[[ DATA IN THIS EXERCISE open ]]
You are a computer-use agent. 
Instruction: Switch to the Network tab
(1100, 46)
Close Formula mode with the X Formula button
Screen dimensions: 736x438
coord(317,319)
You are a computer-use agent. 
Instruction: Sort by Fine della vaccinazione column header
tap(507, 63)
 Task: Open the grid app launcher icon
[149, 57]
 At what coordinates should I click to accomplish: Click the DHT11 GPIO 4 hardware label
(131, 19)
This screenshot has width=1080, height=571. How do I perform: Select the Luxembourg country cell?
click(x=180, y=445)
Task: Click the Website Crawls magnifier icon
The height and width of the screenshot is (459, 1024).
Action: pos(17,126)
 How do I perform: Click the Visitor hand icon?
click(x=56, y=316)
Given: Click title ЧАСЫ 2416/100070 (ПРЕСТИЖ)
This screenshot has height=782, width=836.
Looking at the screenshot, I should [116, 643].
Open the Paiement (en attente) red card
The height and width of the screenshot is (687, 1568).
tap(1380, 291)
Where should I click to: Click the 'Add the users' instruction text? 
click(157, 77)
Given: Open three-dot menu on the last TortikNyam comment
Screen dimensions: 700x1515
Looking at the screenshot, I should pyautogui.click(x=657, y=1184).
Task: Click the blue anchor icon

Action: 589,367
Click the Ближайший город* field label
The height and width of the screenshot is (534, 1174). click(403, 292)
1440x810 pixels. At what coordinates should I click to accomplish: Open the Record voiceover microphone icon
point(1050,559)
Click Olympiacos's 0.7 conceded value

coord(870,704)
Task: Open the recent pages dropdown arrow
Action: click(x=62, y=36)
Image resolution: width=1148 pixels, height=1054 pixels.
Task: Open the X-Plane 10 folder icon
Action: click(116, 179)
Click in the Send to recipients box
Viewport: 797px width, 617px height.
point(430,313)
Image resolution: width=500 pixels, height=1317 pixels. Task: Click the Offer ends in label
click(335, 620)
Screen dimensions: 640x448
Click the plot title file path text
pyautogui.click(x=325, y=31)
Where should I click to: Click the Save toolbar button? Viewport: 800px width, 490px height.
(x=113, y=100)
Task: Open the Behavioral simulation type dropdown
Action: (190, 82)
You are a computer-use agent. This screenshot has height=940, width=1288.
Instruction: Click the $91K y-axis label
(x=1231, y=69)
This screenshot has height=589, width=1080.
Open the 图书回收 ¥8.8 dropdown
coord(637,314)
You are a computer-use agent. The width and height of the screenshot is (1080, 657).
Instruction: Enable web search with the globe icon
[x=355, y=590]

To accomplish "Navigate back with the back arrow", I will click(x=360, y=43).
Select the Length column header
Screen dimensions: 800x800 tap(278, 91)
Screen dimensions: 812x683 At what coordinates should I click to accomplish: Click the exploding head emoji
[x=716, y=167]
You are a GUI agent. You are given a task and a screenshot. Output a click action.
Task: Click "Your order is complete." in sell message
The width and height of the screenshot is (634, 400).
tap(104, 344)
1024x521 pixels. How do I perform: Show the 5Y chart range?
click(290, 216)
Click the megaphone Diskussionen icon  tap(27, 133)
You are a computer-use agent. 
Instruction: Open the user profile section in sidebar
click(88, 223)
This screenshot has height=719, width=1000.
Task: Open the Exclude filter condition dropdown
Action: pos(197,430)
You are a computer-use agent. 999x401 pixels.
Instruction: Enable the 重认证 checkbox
[[ DATA IN THIS EXERCISE closed ]]
BRIEF => All records above need to be set down again exactly as written.

ANSWER TO THE PROBLEM =>
You are a computer-use agent. 
Instruction: Switch to the Network tab
(1100, 46)
Close Formula mode with the X Formula button
Screen dimensions: 736x438
coord(317,319)
You are a computer-use agent. 
Instruction: Sort by Fine della vaccinazione column header
tap(507, 63)
 Task: Open the grid app launcher icon
[149, 57]
 At what coordinates should I click to accomplish: Click the DHT11 GPIO 4 hardware label
(131, 19)
This screenshot has width=1080, height=571. How do I perform: Select the Luxembourg country cell?
click(x=180, y=445)
Task: Click the Website Crawls magnifier icon
The height and width of the screenshot is (459, 1024).
Action: pos(17,126)
 How do I perform: Click the Visitor hand icon?
click(x=56, y=316)
Given: Click title ЧАСЫ 2416/100070 (ПРЕСТИЖ)
This screenshot has height=782, width=836.
Looking at the screenshot, I should [116, 643].
Open the Paiement (en attente) red card
The height and width of the screenshot is (687, 1568).
tap(1380, 291)
Where should I click to: Click the 'Add the users' instruction text? 
click(157, 77)
Given: Open three-dot menu on the last TortikNyam comment
Screen dimensions: 700x1515
Looking at the screenshot, I should pyautogui.click(x=657, y=1184).
Task: Click the blue anchor icon

Action: 589,367
Click the Ближайший город* field label
The height and width of the screenshot is (534, 1174). click(403, 292)
1440x810 pixels. At what coordinates should I click to accomplish: Open the Record voiceover microphone icon
point(1050,559)
Click Olympiacos's 0.7 conceded value

coord(870,704)
Task: Open the recent pages dropdown arrow
Action: click(x=62, y=36)
Image resolution: width=1148 pixels, height=1054 pixels.
Task: Open the X-Plane 10 folder icon
Action: click(116, 179)
Click in the Send to recipients box
Viewport: 797px width, 617px height.
point(430,313)
Image resolution: width=500 pixels, height=1317 pixels. Task: Click the Offer ends in label
click(335, 620)
Screen dimensions: 640x448
Click the plot title file path text
pyautogui.click(x=325, y=31)
Where should I click to: Click the Save toolbar button? Viewport: 800px width, 490px height.
(x=113, y=100)
Task: Open the Behavioral simulation type dropdown
Action: (190, 82)
You are a computer-use agent. This screenshot has height=940, width=1288.
Instruction: Click the $91K y-axis label
(x=1231, y=69)
This screenshot has height=589, width=1080.
Open the 图书回收 ¥8.8 dropdown
coord(637,314)
You are a computer-use agent. The width and height of the screenshot is (1080, 657).
Instruction: Enable web search with the globe icon
[x=355, y=590]

To accomplish "Navigate back with the back arrow", I will click(x=360, y=43).
Select the Length column header
Screen dimensions: 800x800 tap(278, 91)
Screen dimensions: 812x683 At what coordinates should I click to accomplish: Click the exploding head emoji
[x=716, y=167]
You are a GUI agent. You are given a task and a screenshot. Output a click action.
Task: Click "Your order is complete." in sell message
The width and height of the screenshot is (634, 400).
tap(104, 344)
1024x521 pixels. How do I perform: Show the 5Y chart range?
click(290, 216)
Click the megaphone Diskussionen icon  tap(27, 133)
You are a computer-use agent. 
Instruction: Open the user profile section in sidebar
click(88, 223)
This screenshot has height=719, width=1000.
Task: Open the Exclude filter condition dropdown
Action: pos(197,430)
You are a computer-use agent. 999x401 pixels.
Instruction: Enable the 重认证 checkbox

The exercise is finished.